もう何十回も作ってきた、栗原はるみさんのレシピだ。
さすがに材料も手順もほぼ覚えているので、多分そらでも作れるのだが、やっぱりいつものあの本を引っ張り出してしまう。
なんだか、そうすると安心なのだ。

栗原さんのレシピと出会ったのは、もう25年以上前になる。
結婚するまで実家を出たことがなく、その実家ではごくまれにお菓子を作る以外台所に立つことがほぼなかった私は、夫と暮らし始めるまでほとんど料理の経験がなかった。
一人暮らしで自炊歴の長い夫が、一緒に行ったスーパーで弁当や惣菜ではなく「食材」を買うのを見て軽く衝撃を受けた私は、よし、この人より料理が上手くなろうと密かに決心した。
でも、なにせ経験がなく自信もない。
特に、誰にでも作れそうな普通の家庭料理のお惣菜が、一番ハードルが高く思えた。
それこそプロの主婦の牙城で、経験やコツとか手際が命!だと思っていたのである。

今思えば、それは母に刷り込まれた思い込みだったかもしれない。

私の母はとても料理が上手だった。
実家は商売をやっていて毎日朝から晩まで忙しそうで、おまけに腹をすかせた子どもが4人もいて、母は一階の店と二階の住居をつなぐ外階段を転げるように何往復もしつつ、殺伐とした一日をなんとか回していた。
多忙を極める母の料理は恐ろしく手際が良く、和洋中はもちろん手作りのおやつまで、まめまめしく使ってくれた。関東下町生まれらしく色味こそ圧倒的に茶色に傾いてはいたが、どんなに忙しそうな時でもそれなりの品数があり、どれも本当に美味しかった。決して裕福な家庭ではなかったが食卓だけはいつも豊かな景色だった。
そんな母の料理を私はいつも、食べているばかりだった。
台所は完全に母の独壇場だったのだ。

幼い頃、母と一緒に料理がしたくて、なんとか手伝おうと横から手を出したことがある。
たどたどしく食材をいじる私の手元をじっと見つめていた母は、数分もしないうちに耐え難くなったのか「ありがとう、もういいわ、あとは母さんがやるわね」と私に告げた。
出鼻を挫く容赦ない戦力外通告。私は完全に役立たずだった。
そんなことを何度か繰り返すうちに、私は母が料理をする台所に近づかなくなった。
別に母を責めているわけではない。仕方が無かったのだ。
テレビに出てくるような、小綺麗なキッチンで揃いのエプロンをつけた幼い娘のぎこちない料理を目を細めて見守るママ、なんてほのぼのファミリーごっこを演じる余裕は、我が家のどこにも無かった。
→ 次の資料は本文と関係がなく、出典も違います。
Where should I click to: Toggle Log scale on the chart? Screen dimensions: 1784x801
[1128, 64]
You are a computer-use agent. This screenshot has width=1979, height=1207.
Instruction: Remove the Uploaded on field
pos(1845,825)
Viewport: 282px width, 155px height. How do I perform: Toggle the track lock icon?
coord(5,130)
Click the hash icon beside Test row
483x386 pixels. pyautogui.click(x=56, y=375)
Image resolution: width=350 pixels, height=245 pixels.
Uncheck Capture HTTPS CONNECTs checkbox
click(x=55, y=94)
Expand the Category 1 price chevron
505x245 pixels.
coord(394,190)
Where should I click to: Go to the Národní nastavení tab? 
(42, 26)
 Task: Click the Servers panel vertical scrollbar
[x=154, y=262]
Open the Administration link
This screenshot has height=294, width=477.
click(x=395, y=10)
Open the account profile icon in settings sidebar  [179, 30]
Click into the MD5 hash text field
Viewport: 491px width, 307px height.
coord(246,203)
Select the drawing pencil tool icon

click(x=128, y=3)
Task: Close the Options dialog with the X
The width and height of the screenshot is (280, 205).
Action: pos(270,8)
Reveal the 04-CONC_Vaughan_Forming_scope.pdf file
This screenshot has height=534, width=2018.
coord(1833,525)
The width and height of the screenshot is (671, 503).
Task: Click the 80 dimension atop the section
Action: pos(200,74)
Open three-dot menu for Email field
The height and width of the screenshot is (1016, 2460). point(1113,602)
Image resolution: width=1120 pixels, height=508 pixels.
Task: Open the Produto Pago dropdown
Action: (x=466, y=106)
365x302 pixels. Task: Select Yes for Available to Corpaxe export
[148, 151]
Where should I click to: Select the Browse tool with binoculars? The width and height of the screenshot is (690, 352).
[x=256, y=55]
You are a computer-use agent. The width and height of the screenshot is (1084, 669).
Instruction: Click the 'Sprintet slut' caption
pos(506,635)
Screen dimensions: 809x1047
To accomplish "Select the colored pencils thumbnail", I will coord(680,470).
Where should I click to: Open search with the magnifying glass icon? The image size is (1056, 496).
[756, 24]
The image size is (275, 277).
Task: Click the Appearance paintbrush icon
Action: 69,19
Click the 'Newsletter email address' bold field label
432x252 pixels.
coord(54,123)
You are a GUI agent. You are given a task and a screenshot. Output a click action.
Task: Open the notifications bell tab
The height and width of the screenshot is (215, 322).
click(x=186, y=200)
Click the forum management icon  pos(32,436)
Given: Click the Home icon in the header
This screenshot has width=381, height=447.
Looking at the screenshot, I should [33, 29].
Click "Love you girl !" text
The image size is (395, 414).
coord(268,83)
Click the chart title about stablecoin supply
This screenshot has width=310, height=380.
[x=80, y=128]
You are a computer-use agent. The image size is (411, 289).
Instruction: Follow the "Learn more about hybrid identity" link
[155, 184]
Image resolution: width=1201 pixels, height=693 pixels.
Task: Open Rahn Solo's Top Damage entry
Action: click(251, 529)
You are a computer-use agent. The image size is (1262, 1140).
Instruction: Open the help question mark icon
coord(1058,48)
それだけだ。

話を戻そう。
結婚を機に料理に目覚めた私はまずは教科書だと、いさんで書店へ向かった。
が、ずらりと並んだ料理本を長らく眺めた挙げ句、ようやく手にとったのはお菓子作りの本だった。

「食べたいときにすぐできる栗原さんちのおやつの本」

少し小ぶりの判のその本は、写真がとても綺麗で、材料もシンプルで、何より簡潔でスラスラと読みやすいレシピの文章が素敵だった。ページを捲ると、どのお菓子も美味しさがすんなり想像できた。私は我に返ったように急いでレジへと向かった。
それが栗原はるみさんのレシピとの出会いだった。

実際、そのレシピ本に載っているお菓子はどれも本当に作りやすかった。
何度も作るうちに、だんだん料理への抵抗感がなくなり、栗原さんのレシピ文体のとっつきやすさに惚れ込んで他の著書もどんどん揃えていった。
もちろん、お惣菜もどんどん作るようになった。栗原さんのレシピは、新米主婦の私にもとてもフレンドリーだった。気がつくと、何人もの友人を家に招いては手料理を振る舞うようにまでなっていた。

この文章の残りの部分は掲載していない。